▸ Data records
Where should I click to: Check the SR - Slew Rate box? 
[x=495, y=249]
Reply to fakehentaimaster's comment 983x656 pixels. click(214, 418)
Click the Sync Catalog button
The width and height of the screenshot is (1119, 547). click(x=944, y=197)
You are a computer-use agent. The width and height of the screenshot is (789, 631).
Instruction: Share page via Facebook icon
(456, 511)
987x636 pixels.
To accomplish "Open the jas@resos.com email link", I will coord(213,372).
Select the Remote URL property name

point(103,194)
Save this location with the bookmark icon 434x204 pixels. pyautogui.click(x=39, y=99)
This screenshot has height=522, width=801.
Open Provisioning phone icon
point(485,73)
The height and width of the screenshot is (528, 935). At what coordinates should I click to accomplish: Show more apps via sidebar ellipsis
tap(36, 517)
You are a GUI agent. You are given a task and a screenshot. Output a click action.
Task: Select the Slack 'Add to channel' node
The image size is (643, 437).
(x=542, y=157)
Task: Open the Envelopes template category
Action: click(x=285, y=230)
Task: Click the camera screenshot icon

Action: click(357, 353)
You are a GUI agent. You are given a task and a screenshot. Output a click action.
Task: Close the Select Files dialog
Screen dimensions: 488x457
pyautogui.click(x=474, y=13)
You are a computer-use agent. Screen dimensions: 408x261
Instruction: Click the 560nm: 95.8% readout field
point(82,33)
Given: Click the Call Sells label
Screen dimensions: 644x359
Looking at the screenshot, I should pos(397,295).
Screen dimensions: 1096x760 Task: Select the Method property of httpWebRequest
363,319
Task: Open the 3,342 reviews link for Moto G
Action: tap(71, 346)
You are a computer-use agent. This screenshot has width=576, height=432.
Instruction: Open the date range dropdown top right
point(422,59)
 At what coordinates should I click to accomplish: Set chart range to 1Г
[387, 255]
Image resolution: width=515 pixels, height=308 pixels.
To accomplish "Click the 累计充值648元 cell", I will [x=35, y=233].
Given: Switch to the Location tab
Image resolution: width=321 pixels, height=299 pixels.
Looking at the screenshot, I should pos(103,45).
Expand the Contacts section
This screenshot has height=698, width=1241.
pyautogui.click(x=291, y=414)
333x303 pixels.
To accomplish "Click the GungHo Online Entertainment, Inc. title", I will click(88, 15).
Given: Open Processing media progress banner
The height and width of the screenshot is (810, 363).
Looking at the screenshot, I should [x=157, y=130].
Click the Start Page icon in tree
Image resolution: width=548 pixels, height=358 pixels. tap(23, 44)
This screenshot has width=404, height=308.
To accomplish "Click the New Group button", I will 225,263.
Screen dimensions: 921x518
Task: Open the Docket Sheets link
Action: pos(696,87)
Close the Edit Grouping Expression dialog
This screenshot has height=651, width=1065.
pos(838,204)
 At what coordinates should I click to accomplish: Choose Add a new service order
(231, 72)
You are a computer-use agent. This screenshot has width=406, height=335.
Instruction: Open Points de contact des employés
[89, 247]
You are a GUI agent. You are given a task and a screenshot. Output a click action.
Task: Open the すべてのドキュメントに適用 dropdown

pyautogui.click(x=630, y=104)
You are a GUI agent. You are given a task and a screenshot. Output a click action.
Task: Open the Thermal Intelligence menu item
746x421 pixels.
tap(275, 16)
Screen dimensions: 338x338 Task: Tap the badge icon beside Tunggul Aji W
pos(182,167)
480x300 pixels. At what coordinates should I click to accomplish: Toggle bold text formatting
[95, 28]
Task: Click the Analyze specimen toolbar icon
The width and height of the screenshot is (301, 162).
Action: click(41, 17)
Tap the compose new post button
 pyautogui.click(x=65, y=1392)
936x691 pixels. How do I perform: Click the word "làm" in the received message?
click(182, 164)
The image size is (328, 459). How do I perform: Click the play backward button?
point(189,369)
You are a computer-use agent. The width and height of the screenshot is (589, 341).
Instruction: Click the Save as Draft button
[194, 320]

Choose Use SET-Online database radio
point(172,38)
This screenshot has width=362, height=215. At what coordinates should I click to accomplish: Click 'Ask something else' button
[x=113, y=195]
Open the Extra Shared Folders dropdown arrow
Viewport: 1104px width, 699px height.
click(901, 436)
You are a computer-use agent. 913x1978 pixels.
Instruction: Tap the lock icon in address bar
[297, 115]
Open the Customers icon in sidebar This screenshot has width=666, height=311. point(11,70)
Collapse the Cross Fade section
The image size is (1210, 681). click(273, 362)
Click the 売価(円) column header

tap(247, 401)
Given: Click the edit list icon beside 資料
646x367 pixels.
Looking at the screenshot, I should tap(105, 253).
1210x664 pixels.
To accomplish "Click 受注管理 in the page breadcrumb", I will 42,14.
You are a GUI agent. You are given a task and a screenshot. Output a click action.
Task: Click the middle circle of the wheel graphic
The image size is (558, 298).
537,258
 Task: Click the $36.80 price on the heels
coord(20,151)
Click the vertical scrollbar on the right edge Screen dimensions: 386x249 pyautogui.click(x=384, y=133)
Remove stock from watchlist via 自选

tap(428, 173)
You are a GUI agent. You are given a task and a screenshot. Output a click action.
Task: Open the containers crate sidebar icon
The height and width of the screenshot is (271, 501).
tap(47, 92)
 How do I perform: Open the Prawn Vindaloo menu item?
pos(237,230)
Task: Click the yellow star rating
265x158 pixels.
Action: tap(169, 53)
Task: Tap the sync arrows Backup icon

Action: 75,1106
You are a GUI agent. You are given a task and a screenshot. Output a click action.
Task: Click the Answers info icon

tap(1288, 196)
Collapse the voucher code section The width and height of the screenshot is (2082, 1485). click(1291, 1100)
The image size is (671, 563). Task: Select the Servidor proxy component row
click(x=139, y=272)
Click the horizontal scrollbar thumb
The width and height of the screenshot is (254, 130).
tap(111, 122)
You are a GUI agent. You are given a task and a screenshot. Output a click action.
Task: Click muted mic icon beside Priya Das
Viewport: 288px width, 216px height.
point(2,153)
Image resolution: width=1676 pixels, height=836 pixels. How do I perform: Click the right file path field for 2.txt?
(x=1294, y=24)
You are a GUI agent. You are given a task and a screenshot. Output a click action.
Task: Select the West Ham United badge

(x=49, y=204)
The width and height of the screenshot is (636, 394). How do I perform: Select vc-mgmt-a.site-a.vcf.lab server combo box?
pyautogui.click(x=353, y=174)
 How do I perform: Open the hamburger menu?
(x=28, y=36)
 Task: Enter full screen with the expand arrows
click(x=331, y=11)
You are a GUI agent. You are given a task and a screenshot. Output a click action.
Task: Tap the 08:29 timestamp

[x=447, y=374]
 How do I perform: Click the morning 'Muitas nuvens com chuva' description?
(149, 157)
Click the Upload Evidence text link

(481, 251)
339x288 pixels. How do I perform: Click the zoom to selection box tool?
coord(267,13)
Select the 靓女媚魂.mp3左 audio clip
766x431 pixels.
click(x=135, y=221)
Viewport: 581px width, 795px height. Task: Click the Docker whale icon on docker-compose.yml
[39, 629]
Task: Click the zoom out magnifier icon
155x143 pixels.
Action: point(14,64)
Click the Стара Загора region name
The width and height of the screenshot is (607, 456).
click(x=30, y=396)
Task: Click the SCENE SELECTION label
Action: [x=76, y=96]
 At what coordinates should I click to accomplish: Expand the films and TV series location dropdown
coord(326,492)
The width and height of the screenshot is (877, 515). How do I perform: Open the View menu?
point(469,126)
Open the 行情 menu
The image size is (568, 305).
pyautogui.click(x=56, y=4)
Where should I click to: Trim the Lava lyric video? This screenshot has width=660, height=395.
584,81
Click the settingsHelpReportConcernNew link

▸ Task directions
For the material above, reproduce exactly the lines from the line with "The image size is (558, 298)." to the line with "Click the horizontal scrollbar thumb", inclusive, and exclude all others.

▸ Solution for this problem
The image size is (558, 298).
537,258
 Task: Click the $36.80 price on the heels
coord(20,151)
Click the vertical scrollbar on the right edge Screen dimensions: 386x249 pyautogui.click(x=384, y=133)
Remove stock from watchlist via 自选

tap(428, 173)
You are a GUI agent. You are given a task and a screenshot. Output a click action.
Task: Open the containers crate sidebar icon
The height and width of the screenshot is (271, 501).
tap(47, 92)
 How do I perform: Open the Prawn Vindaloo menu item?
pos(237,230)
Task: Click the yellow star rating
265x158 pixels.
Action: tap(169, 53)
Task: Tap the sync arrows Backup icon

Action: 75,1106
You are a GUI agent. You are given a task and a screenshot. Output a click action.
Task: Click the Answers info icon

tap(1288, 196)
Collapse the voucher code section The width and height of the screenshot is (2082, 1485). click(1291, 1100)
The image size is (671, 563). Task: Select the Servidor proxy component row
click(x=139, y=272)
Click the horizontal scrollbar thumb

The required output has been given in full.